Все же тут у нас есть мощная надежда. Та же надежда, что всегда поддерживала русского мыслящего человека. Надежда на душу народа.

Смердяковская гниль проникла в так называемые продвинутые, обеспеченные слои общества, прежде всего в богему и ИТ-среду, в жителей Москвы и больших городов. Но чем больше я путешествую по России, тем больше убеждаюсь – в глубинке, среди того самого народа, все по-другому. Очень по-другому.

Несколько лет я прожил в Красной Поляне недалеко от Сочи, где в начале 20-х образовался филиал Москвы посреди Кавказа. Там я балдел от горной природы, там было удобно жить благодаря инфраструктуре, оставшейся после Олимпиады. И там у меня остался очень неприятный осадок от общения с «модной» и «продвинутой» публикой.

Из всех воспоминаний о тамошней социальной среде есть едва ли не единственное приятное. Шли первые дни СВО, я был в шоке, как и все вокруг. Некоторые впадали в панику и предрекали, что Россия перестанет существовать через пару месяцев. Я на время просто отключил все информационные каналы – голова была на грани того, чтобы лопнуть. Тем не менее нужно было продолжать жить – вот и я шел из магазина, тащил домой 4 пятилитровые канистры с водой.

– Ого, сколько ты минералки пьешь! – поразился какой-то мужичок в спецовке, лет за 40, присевший отдохнуть на бордюр. – Набрал бы лучше в роднике.

– В каком роднике? – не понял я. – Где он?

– Ты чё, не местный? – спросил мужик.

– Не, я из Владивостока.

– О! А я из Уссурийска! Может, по сто грамм?

– А есть?

Он достал бутылочку какого-то дешевого псевдоконьяка. В те дни было как раз то, что надо.

Пригубили. Помолчали. Оказалось, мой новый знакомый работает в бригаде асфальтоукладчиков, что как раз чинила дорогу перед магазином. Объявили перекур, вот он и сел расслабиться.

– Чего творится-то… – проговорил мой собеседник.

– Угу, – только и нашелся я, зажмурившись после глотка.

– Страшно? – спросил он.

– Страшновато малость, – признался я. – А главное, непонятно. Но нужно взять себя в руки… Больше даже не знаю, что сказать.

– А и нечего болтать лишнего. Главное – не трусить.

Это были самые разумные и мужественные слова, которые я услышал в те бурные дни.

Больше о тяжелом не говорили, распили двести грамм и распрощались – мне уже звонила жена, не понимая, куда я пропал по пути в магазин за углом.

Ту встречу я счел важным напоминанием.
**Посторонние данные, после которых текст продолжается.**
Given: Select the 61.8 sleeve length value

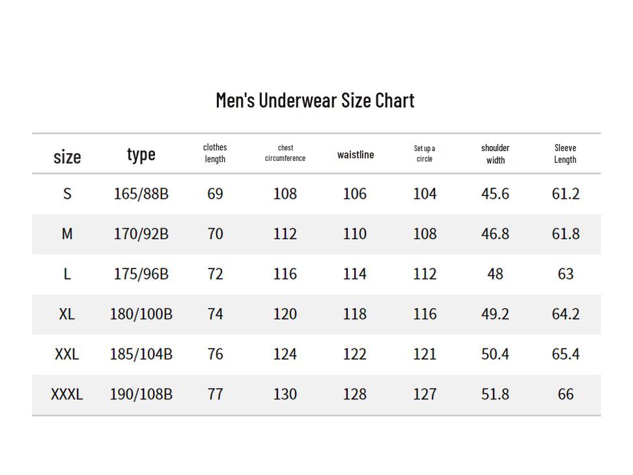Looking at the screenshot, I should pyautogui.click(x=565, y=234).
Россия – это не хипстеры из кофеен, не интернет-паникеры, не жирующие московские мажоры, которым стыдно быть русским. Россия – это такие, как мой случайный собутыльник. Миллион человек бросил свою страну, но ведь есть сто с лишним миллионов тех, кто остался. Кто, несмотря на годы сводящей с ума русофобской пропаганды, решил бороться за страну, каждый в меру своих сил. Для кого главное – не трусить.

Героизм наших людей на фронте, людей, которые часто даже среди своих сограждан не находят понимания, а уж за границей покрываются проклятьями и клеветой, – все это для меня – свидетельство того, что яд не проник в сердцевину народа.